Neurocrine Biosciences announced that the US Food and Drug Administration (FDA) approved Crenessity^™ (crinecerfont) on Dec. 13, 2024, about two weeks ahead of its anticipated decision date. Both the oral capsule and solution formulation are approved to control androgen levels in adults and pediatric patients with classic congenital adrenal hyperplasia (CAH), together with glucocorticoids. Crenessity is a first-in-class selective corticotropin-releasing factor type 1 receptor (CRF₁) antagonist that works by reducing the excessive production of androgens, allowing for lower doses of glucocorticoids. Recommended dosing for adults is 100mg twice daily with a meal and for pediatric patients is weight-based twice daily with a meal. It is expected to be available in approximately one week and cost information will be known at that time.
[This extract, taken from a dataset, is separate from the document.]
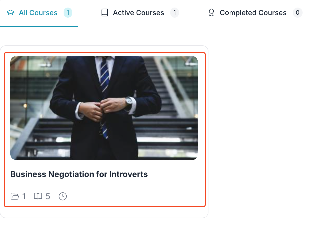Open the Business Negotiation for Introverts course title
Screen dimensions: 322x233
[x=79, y=174]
For full prescribing information, please click here.

At a Glance

• Brand Drug: Crenessity^™(crinecerfont)
• Manufacturer: Neurocrine Biosciences
• Date Approved: Dec. 13, 2024
• Indication: Adjunctive treatment to glucocorticoid replacement to control androgens in adults and pediatric patients four years of age and older with classic CAH
• Dosage Forms Available: 25mg, 50mg, and 100mg capsules, 50mg/mL oral solution
• Launch Date: Expected to be available in approximately one week.
• Estimated Annual Cost: Cost information is expected to be available at launch.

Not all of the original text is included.